** Recorded data follows **

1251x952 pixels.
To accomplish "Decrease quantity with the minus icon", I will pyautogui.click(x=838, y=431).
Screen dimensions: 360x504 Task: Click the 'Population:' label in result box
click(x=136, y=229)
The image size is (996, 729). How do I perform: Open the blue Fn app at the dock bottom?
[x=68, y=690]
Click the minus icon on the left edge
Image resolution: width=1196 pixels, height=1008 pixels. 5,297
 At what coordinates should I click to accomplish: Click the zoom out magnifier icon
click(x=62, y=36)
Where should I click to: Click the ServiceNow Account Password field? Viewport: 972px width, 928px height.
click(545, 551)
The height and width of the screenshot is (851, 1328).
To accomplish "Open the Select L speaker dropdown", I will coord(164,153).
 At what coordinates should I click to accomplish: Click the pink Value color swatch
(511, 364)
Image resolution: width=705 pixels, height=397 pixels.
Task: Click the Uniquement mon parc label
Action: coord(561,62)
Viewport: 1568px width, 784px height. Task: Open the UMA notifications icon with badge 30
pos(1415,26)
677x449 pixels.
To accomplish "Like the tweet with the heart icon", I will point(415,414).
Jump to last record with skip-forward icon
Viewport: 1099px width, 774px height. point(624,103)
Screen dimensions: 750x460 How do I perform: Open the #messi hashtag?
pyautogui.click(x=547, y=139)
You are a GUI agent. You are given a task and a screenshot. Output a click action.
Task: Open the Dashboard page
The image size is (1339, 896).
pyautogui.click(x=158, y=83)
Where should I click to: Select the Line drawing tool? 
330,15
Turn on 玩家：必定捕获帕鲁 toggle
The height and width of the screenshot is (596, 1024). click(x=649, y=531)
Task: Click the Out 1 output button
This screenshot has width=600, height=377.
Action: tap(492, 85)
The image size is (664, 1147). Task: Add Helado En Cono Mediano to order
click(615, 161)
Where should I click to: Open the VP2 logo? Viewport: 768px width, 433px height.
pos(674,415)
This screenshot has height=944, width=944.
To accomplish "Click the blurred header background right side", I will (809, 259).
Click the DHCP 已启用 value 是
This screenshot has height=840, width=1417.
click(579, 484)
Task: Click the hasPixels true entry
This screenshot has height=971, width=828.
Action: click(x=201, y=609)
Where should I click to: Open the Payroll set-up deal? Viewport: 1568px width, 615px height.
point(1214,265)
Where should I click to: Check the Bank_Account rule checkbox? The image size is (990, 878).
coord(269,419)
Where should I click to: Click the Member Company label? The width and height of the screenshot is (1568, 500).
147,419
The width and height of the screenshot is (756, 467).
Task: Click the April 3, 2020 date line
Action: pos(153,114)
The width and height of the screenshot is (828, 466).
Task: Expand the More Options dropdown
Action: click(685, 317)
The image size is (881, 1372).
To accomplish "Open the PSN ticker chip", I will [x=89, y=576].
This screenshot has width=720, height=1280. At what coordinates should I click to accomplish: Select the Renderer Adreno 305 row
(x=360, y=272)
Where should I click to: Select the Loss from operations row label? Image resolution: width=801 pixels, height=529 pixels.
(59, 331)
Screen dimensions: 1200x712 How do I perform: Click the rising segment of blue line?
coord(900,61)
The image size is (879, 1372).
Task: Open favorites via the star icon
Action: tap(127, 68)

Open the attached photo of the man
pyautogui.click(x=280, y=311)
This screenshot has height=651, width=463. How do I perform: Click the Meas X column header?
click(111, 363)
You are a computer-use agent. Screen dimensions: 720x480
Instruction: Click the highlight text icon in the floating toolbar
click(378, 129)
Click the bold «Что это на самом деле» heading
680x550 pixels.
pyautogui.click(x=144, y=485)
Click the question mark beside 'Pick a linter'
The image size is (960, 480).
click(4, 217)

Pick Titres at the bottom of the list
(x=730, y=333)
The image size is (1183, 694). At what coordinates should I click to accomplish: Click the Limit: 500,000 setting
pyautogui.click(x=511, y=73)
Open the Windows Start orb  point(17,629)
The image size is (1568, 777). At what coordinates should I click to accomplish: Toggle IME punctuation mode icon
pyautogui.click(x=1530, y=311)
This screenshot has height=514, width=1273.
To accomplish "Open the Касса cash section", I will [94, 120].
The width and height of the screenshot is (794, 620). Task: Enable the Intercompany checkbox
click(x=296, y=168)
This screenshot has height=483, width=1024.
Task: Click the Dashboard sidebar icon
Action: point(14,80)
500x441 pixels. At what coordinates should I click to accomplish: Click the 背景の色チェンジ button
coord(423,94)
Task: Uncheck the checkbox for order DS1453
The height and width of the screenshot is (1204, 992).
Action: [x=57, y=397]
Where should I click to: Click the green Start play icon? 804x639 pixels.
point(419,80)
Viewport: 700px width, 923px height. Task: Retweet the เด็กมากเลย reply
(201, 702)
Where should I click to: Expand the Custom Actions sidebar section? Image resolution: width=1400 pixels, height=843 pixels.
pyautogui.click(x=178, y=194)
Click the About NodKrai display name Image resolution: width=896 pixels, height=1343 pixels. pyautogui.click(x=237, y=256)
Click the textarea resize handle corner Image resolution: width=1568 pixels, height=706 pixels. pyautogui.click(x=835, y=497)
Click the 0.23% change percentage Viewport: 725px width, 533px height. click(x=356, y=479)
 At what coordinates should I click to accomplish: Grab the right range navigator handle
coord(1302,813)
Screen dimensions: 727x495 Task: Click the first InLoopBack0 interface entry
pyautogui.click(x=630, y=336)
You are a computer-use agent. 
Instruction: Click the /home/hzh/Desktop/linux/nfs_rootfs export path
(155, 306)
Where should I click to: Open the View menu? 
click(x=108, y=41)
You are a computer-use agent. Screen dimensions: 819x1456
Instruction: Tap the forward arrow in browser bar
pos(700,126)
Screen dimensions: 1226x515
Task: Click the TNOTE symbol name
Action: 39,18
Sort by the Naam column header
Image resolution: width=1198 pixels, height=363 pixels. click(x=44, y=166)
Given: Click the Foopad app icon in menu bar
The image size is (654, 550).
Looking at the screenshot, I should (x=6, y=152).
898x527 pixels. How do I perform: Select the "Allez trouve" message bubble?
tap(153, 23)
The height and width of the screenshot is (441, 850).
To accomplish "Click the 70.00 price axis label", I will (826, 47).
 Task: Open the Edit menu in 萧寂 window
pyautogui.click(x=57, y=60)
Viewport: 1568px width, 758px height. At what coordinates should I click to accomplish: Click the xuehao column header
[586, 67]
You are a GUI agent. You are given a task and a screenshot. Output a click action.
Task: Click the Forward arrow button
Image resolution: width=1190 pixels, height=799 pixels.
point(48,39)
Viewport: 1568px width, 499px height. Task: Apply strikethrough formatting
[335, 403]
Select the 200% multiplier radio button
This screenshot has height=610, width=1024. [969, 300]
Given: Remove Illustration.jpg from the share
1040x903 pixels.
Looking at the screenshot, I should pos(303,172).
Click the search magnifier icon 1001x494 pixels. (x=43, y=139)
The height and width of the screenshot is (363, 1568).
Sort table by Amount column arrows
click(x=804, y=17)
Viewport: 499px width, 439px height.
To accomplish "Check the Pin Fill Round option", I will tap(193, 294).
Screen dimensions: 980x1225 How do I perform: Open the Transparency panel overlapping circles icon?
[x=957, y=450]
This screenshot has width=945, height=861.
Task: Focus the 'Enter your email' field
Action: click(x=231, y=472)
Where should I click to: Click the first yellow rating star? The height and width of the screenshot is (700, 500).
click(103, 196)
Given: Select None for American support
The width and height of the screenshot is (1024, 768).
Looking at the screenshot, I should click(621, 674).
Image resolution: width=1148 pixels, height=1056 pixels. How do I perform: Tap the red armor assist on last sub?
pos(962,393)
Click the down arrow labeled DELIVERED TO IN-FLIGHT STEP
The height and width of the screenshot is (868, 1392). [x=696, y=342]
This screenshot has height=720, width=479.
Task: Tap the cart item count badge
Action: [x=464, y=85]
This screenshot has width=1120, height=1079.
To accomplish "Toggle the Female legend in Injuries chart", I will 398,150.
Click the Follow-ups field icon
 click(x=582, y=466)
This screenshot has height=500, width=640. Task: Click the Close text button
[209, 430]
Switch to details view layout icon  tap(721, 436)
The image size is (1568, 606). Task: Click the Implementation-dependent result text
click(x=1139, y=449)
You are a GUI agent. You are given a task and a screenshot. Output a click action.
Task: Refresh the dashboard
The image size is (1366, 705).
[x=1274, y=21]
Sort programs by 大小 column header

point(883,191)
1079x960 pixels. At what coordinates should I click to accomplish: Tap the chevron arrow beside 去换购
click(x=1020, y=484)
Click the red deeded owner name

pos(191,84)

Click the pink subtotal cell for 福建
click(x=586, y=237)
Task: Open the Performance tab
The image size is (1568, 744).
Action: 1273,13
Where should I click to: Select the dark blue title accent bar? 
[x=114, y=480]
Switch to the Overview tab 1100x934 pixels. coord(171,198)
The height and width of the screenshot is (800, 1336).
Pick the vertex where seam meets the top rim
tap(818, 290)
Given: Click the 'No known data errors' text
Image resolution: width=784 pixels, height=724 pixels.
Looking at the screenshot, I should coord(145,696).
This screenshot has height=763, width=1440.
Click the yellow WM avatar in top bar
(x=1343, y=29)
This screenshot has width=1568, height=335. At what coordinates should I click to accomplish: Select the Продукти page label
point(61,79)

** End of Recorded data **

What you are asked to do> Reproduce exactly, please, only the lines from the start of the data above to the line that contains "Task: Click the Out 1 output button", with both ends kept.

Solution below>
1251x952 pixels.
To accomplish "Decrease quantity with the minus icon", I will pyautogui.click(x=838, y=431).
Screen dimensions: 360x504 Task: Click the 'Population:' label in result box
click(x=136, y=229)
The image size is (996, 729). How do I perform: Open the blue Fn app at the dock bottom?
[x=68, y=690]
Click the minus icon on the left edge
Image resolution: width=1196 pixels, height=1008 pixels. 5,297
 At what coordinates should I click to accomplish: Click the zoom out magnifier icon
click(x=62, y=36)
Where should I click to: Click the ServiceNow Account Password field? Viewport: 972px width, 928px height.
click(545, 551)
The height and width of the screenshot is (851, 1328).
To accomplish "Open the Select L speaker dropdown", I will coord(164,153).
 At what coordinates should I click to accomplish: Click the pink Value color swatch
(511, 364)
Image resolution: width=705 pixels, height=397 pixels.
Task: Click the Uniquement mon parc label
Action: coord(561,62)
Viewport: 1568px width, 784px height. Task: Open the UMA notifications icon with badge 30
pos(1415,26)
677x449 pixels.
To accomplish "Like the tweet with the heart icon", I will point(415,414).
Jump to last record with skip-forward icon
Viewport: 1099px width, 774px height. point(624,103)
Screen dimensions: 750x460 How do I perform: Open the #messi hashtag?
pyautogui.click(x=547, y=139)
You are a GUI agent. You are given a task and a screenshot. Output a click action.
Task: Open the Dashboard page
The image size is (1339, 896).
pyautogui.click(x=158, y=83)
Where should I click to: Select the Line drawing tool? 
330,15
Turn on 玩家：必定捕获帕鲁 toggle
The height and width of the screenshot is (596, 1024). click(x=649, y=531)
Task: Click the Out 1 output button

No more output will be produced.